Raph's color management page

Color management is a tough problem, still only partly solved in the proprietary world, and there only through an enormous investment of time and money.

Free tools for color management are slowly coming into existence, but are primarily at the level of low-level infrastructure. These include Graeme Gill's libicc, the GCMS project, Karl Heinz Kremer's freecolormanagement.com, and Martí Maria Saguer's LCMS. That adds up to about two under active development, with a bunch more in non-development (including the moribund gcmm codebase).


One of the serious problems with color management is the patent situation. EFI owns a number of patents and is not shy about enforcing them. I think we should be thinking about patent liability issues both for individual efforts and systemically.

There are three patents to be careful of:

According to the November 16, 1998 issue of the Seybold Report on Publishing Systems, p. 44, EFI is suing Harlequin over these three patents. I'm not sure why the Schreiber patent is in the mix, because a press release seems to indicate that Harlequin has already licensed it. (I later learned that they licensed Schreiber for some products, but apparently were not paying royalties on all products EFI claimed used the technology)

Slightly more information is contained in a EFI press release about the lawsuit. Neither source actually names the patents; the three listed above are merely my best guess.

The July 26, 1999 Seybold Report has an article stating that EFI won a similar patent lawsuit against the PhotoScript group. I can't find any relevant documents online, but this info seems to identify the suit itself:

4,500,919; 5,212,546; 5,424,754

This info was found at Intellectual Property Today.

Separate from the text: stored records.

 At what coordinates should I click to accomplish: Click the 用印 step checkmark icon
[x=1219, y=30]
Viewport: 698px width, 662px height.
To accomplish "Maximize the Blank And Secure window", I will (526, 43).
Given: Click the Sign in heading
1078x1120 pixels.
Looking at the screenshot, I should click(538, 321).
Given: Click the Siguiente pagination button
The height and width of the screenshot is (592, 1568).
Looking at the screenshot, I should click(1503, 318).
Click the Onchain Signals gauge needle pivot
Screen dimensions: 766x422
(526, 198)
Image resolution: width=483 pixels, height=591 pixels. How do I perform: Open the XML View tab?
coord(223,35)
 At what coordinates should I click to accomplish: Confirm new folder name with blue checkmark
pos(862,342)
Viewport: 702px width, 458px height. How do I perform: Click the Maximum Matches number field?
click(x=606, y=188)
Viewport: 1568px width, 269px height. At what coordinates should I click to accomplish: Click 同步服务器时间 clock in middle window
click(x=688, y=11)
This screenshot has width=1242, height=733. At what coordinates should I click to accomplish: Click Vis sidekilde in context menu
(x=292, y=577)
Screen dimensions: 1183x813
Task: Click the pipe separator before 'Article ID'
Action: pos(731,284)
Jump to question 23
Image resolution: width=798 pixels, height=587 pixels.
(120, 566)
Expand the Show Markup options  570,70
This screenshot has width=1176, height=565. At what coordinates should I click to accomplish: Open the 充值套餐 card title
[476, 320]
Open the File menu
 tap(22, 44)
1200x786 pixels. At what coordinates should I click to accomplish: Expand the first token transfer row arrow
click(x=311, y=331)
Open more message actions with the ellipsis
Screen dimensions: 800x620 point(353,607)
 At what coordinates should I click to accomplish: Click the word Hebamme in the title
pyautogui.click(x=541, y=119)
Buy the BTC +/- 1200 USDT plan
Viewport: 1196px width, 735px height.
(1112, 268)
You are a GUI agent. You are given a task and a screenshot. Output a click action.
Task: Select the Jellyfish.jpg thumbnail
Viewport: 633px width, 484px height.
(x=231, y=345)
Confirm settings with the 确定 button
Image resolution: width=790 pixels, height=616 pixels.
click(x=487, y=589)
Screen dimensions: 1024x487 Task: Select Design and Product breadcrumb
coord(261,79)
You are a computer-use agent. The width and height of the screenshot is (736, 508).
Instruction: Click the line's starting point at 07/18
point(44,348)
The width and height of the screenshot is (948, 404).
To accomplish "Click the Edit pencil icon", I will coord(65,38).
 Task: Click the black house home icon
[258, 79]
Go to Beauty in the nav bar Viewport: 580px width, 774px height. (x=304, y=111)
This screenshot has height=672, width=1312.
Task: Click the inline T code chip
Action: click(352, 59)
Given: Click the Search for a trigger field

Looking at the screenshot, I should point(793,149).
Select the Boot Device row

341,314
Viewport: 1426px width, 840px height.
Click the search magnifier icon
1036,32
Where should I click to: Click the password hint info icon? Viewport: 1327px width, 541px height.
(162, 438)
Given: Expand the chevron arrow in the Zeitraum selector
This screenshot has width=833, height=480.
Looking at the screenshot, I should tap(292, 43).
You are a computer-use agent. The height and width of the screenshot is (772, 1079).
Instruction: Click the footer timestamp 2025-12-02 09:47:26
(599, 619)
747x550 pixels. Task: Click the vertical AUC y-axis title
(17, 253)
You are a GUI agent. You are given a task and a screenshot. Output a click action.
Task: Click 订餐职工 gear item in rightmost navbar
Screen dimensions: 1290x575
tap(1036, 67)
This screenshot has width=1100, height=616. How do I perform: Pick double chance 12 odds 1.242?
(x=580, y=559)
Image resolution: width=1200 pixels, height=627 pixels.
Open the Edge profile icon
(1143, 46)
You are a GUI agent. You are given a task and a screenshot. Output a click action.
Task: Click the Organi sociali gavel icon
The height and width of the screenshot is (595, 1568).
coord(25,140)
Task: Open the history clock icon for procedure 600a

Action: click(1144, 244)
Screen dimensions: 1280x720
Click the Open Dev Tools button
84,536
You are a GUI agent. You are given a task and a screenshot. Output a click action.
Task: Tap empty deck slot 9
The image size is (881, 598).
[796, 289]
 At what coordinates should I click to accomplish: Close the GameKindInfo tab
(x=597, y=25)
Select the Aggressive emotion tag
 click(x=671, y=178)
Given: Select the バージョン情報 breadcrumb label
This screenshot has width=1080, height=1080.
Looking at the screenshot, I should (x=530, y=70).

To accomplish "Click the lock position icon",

This suit has since been settled. Overall, I think that's bad news for us, as it leaves no legal precedent that the patents are anything other than fully valid.

Thanks to Karl Heinz Kremer for alerting me about another web page devoted to color management patents.

Gamut mapping

Color management has a number of sub-issues of which mapping between device color values and colorimetrically based color values (ie, the job of ICC) is only one part. A really big part of the problem is gamut compression, ie mapping the colors in the "ideal" source image to the range of colors that can actually be produced by the device. And, while colorimetric calibration of a device can in theory be done with total rigor, gamut compression has much more of the flavor of a black art.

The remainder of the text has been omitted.